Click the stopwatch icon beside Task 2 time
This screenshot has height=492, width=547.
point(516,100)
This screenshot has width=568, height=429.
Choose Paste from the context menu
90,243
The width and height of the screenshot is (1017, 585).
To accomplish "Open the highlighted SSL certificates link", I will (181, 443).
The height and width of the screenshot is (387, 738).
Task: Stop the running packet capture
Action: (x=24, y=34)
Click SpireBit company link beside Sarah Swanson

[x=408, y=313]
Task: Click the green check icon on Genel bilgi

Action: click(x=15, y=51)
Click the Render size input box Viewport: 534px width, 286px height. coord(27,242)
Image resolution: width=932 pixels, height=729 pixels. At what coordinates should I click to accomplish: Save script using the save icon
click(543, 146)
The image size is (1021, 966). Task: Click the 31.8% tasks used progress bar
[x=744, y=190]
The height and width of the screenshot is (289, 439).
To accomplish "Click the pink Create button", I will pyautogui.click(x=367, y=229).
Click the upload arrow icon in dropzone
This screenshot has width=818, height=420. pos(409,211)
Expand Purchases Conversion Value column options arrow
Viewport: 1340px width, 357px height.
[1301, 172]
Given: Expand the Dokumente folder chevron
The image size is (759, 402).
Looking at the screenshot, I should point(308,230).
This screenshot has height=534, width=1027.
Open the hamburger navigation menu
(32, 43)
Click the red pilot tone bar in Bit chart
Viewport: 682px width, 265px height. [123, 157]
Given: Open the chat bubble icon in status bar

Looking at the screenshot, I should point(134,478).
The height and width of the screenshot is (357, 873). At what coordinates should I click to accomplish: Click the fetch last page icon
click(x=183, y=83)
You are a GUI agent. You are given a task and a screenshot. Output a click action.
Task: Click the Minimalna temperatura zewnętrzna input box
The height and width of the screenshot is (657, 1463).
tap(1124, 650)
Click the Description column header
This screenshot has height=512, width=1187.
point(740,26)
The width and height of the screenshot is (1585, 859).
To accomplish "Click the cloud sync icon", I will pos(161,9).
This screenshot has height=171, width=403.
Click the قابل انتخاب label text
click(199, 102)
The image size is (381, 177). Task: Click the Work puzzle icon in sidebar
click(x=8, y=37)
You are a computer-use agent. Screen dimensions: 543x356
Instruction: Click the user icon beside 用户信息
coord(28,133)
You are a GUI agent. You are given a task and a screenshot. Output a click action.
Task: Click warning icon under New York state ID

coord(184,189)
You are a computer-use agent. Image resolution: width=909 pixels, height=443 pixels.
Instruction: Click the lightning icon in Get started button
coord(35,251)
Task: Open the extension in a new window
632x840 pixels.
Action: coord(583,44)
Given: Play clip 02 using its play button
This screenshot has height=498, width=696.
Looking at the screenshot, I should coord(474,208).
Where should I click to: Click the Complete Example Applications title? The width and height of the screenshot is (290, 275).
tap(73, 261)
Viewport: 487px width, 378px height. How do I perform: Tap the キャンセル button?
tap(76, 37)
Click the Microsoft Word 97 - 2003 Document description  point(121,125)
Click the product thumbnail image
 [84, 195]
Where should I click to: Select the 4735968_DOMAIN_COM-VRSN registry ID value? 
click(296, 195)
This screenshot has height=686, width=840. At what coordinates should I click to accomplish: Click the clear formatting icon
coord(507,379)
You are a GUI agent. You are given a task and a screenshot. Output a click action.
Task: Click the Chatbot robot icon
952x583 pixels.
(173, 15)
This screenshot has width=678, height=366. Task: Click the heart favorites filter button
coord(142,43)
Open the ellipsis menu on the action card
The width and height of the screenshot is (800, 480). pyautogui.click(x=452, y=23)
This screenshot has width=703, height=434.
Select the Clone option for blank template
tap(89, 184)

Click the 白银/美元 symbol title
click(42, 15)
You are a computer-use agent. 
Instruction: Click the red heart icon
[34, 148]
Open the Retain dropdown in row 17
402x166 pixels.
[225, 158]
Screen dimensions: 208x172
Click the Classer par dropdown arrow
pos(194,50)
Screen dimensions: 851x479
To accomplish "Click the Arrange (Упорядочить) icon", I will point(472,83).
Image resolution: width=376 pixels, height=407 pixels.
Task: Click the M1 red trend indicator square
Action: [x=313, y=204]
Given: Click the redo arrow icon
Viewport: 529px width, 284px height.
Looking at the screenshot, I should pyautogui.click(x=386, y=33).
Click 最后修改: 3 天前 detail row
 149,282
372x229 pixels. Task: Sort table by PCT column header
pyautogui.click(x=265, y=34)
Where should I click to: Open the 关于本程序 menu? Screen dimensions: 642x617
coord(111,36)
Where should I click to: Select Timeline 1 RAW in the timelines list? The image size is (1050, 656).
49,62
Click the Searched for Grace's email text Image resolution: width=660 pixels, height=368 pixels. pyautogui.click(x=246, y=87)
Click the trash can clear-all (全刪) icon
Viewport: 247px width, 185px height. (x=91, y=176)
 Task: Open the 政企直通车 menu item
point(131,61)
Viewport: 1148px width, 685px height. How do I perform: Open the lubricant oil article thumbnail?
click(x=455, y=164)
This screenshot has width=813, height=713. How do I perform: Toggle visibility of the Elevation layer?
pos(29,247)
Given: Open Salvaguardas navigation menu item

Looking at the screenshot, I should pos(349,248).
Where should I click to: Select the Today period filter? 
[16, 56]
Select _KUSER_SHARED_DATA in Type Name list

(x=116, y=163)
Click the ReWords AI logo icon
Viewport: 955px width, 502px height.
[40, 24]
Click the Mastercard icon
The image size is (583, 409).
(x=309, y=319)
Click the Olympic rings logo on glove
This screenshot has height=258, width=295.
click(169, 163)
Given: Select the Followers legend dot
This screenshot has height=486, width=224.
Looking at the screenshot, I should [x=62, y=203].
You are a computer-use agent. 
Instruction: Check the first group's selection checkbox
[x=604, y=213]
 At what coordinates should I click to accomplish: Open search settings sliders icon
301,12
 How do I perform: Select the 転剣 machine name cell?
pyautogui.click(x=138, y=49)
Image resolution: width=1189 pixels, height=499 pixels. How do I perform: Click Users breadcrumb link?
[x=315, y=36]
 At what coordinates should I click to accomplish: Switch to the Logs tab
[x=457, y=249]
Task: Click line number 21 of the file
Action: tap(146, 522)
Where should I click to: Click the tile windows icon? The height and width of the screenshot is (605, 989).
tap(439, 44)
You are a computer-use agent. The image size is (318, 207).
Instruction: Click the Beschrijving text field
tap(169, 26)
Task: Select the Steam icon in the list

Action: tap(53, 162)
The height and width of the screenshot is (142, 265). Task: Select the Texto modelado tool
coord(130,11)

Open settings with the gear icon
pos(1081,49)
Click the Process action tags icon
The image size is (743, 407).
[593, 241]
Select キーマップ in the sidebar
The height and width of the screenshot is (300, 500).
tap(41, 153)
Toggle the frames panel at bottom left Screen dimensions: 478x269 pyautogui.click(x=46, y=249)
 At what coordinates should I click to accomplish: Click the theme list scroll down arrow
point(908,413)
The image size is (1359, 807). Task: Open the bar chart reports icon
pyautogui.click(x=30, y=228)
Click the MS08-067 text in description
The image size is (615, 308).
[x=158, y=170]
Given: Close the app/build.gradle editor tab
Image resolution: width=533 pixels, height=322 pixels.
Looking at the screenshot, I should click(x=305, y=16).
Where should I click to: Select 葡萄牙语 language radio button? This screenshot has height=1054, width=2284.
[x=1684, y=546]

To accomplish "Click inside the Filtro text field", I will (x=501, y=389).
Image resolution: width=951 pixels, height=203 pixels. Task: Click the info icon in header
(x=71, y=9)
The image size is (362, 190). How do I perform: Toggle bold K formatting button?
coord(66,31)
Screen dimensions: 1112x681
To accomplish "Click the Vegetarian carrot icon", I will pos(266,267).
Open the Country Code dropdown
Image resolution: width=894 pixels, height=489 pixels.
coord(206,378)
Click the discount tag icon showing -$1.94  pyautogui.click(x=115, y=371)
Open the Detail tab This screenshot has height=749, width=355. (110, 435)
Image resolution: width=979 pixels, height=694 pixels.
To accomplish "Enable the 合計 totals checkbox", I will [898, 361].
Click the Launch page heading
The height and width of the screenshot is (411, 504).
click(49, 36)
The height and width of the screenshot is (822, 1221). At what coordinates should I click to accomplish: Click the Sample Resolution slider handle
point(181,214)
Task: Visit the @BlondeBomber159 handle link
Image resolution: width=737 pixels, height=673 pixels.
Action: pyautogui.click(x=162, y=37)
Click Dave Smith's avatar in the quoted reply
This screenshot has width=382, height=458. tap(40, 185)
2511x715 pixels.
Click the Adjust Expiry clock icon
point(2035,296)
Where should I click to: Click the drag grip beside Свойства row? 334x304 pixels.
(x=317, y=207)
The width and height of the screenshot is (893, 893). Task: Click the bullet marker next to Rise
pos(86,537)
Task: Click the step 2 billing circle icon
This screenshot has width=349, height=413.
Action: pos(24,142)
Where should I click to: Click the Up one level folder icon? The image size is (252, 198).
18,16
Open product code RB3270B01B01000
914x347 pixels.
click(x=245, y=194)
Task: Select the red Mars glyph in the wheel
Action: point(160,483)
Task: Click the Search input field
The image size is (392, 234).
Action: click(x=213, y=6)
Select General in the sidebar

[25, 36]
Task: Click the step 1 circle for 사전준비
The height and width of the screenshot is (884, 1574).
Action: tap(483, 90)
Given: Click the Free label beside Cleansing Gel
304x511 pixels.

TASK BRIEF :: What is the number of lines in the listing that include the word "computer"? Give that number and nothing else.

WRITTEN RESPONSE :: 5